On 15 April 2019, the Administrative Court held that Sussex Police had breached the data protection rights of a 16 year old girl by disclosing details of her vulnerability to child exploitation to the local Business Crime Reduction Partnership. The girl had been excluded from a number of local businesses by the Crime Reduction Partnership and the police had an agreement to share information with the Partnership concerning suspected offenders.
Although Sussex Police had “strongly disputed” sharing any such data with the Partnership, Mrs Justice Lieven DBE held that its denial was “difficult to accept” in light of emails which made it “plain” that information about the girl’s vulnerability had been disclosed. Moreover, the judge found, there was “no evidence that the Defendant properly weighed up the impact on the Claimant of sharing this information, or whether there were sufficient safeguards to ensure against onward transmission. In particular there is no evidence that the Defendant addressed its mind to the particular importance of not sharing information of this nature about a child”.

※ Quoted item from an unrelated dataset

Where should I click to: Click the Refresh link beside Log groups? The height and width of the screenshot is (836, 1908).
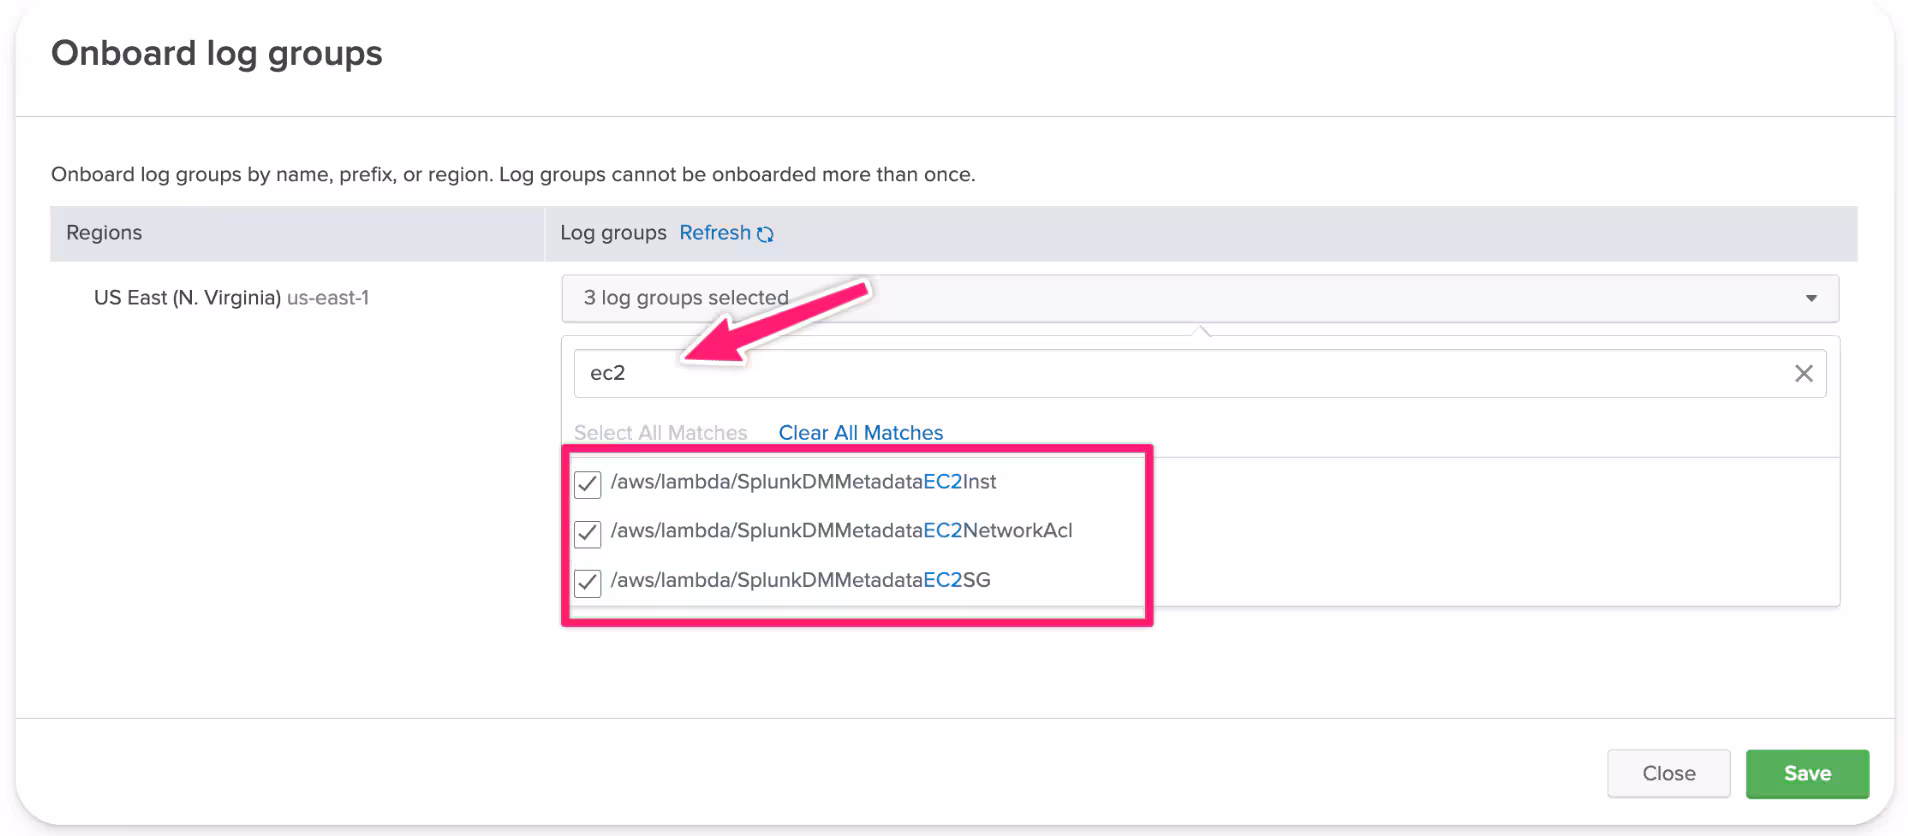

Mrs Justice Lieven also found that Sussex Police had failed to provide “full and fair disclosure of relevant material” concerning its dealings with the Crime Reduction Partnership, and that it was “virtually beyond doubt that there is further relevant material which still has not been disclosed”.
The case is one of the first cases under the Part 3 of the Data Protection Act 2018 concerning the processing of law enforcement data by a police force. Notably, processing of this type falls under the scope of the Law Enforcement Directive rather than the GDPR.
Eric Metcalfe acted for the Claimant, instructed by Rachel Etheridge of Matthew Gold & Co Solicitors.